We went around to quite a few manufacturers asking what the difference was between the 90nm chips shipping today and the 90nm chips that supposedly feature SSE3 support, and unfortunately we were left with very little information - until we learned to ask for the right thing.

Internally, AMD's San Diego and Venice CPUs are referred to as nothing more than Athlon 64 Revision E chips. Revision E includes even more bug fixes and performance improvements over those we found in Revision D, including support for the 13 new instructions that were added with Prescott, more commonly known as SSE3.

The performance enhancements that go along with Revision E chips include some optimizations to the Athlon 64's memory controller. The more optimized memory controller improves bandwidth efficiency with regards to unified graphics memory accesses; given that the only type of graphics that uses system memory (and thus the on-die memory controller) is integrated graphics, it's safe to say that the Rev E chips will offer better integrated graphics performance.

The first Revision E CPUs will begin shipping in early 2005. AMD also has plans to introduce an Athlon 64 4200+ towards the middle of 2005; they are not listing whether the part will feature a 512KB or 1MB L2 cache, but it will most likely run at 2.6GHz. The Athlon 64 FX-57 is also listed on the roadmap as a 2H-05 part, it's specifications are also unclear but we'd expect it to be a 2.8GHz part with a 1MB L2 cache. Both the Athlon 64 FX-57 and Athlon 64 4200+ appear to be 90nm parts built on the San Diego and Venice cores, respectively.

AMD's 2005 roadmap did not specifically list anything faster than the 4200+, although the classic "> 4200+" was present on the roadmap to indicate potentially faster parts.

On the Intel side of things we heard the name Cedar Mill thrown around a bit more. In the past some have referred to Intel's dual core Pentium 4 as Cedar Mill, but we now know that is Smithfield. This time we heard Cedar Mill referred to as the first 1066MHz FSB Pentium 4s that aren't Extreme Edition chips. Cedar Mill is supposed to be out in the 2nd half of 2005, which supports a claim we made in our recent review of the Pentium 4 3.46EE: "the 3.46EE will be followed up by the 3.73EE as the only two chips to support the faster FSB for almost a year."

So what does having no mainstream 1066MHz FSB chips until the end of next year mean? It means that Intel is holding out for Glenwood and Lakeport and that Sunday's launch of the 1066MHz FSB was merely a gimmick. The 925XE will be buried as the chipset that offered support for two CPUs that no one bought, while Glenwood and Lakeport will be the knights in shining armor that brought 1066MHz FSB support to all.
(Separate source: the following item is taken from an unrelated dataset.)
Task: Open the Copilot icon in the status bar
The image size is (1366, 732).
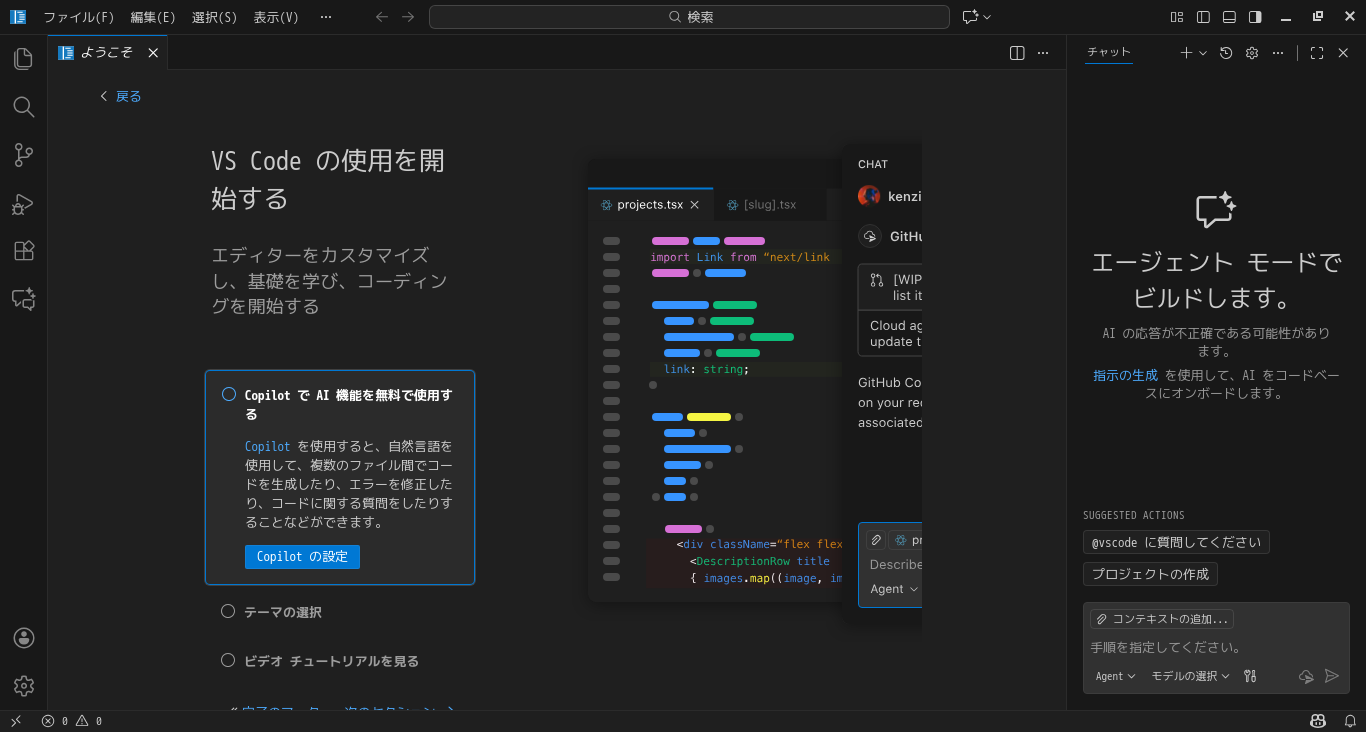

Intel seems to have learned from their 925X and 915 chipset launches - multiple fundamental technology changes without performance gains don't go over well. Glenwood and Lakeport will be able to support faster DDR2 (DDR2-667), 1066MHz FSB and dual core support upon their release, not to mention that lower latency DDR2 should be available by then (mid next year) and PCI Express graphics should be much more prevalent as well.



Chipsets

When Intel talks about aggressive ramps of new products there's usually little attention paid to exactly how they're going to achieve such an aggressive ramp in product shipments. For example, it turns out that the market for the 915 chipsets is very soft, so motherboard manufacturers are finding that selling LGA-775 motherboards equipped with the 865PE chipset is much more in tune with their customers' desires. The result of this is that shortages of 865PE chipsets will occur (such as the one going on right now) and the only way to get more 865PE stock is to not only purchase more 865PE chipsets, but also more 915 chipsets. It has to work this way because otherwise the motherboard makers would take much longer to transition to new platforms and that wouldn't do so well for chipset or even CPU sales, and since Intel holds the power in the business relationship things like this can happen.

The problem is that right now, no one wants 915 motherboards - they simply aren't selling well at all (925X boards aren't doing any better; I leave them out of this discussion because they are generally much lower volume boards, 915 is the mainstream product so that's what matters). The same isn't true for 865PE based motherboards according to the manufacturers, but in order to get more 865PE chipsets they must buy more 915 chipsets, thus it makes more sense for them to just try to do whatever it takes to sell more 915 boards - rather than buy twice as many chipsets and still have poor sales.

Why is 915 selling so poorly? There are a few reasons for the current phenomenon:

1) The US and worldwide economies are still soft.

2) In its "optimal" configuration, the 915 chipset requires DDR2 memory and PCI Express graphics - both of which are currently more expensive than the technologies they replace.

3) PCI Express graphics cards are still relatively rare on the market. The highest end cards are all being bought up by the major OEMs, and there aren't enough entry level and midrange cards to meet demand. Graphics cards also aren't cheap, convincing users to upgrade their motherboard, CPU, graphics card and memory all at the same time is an expensive proposition.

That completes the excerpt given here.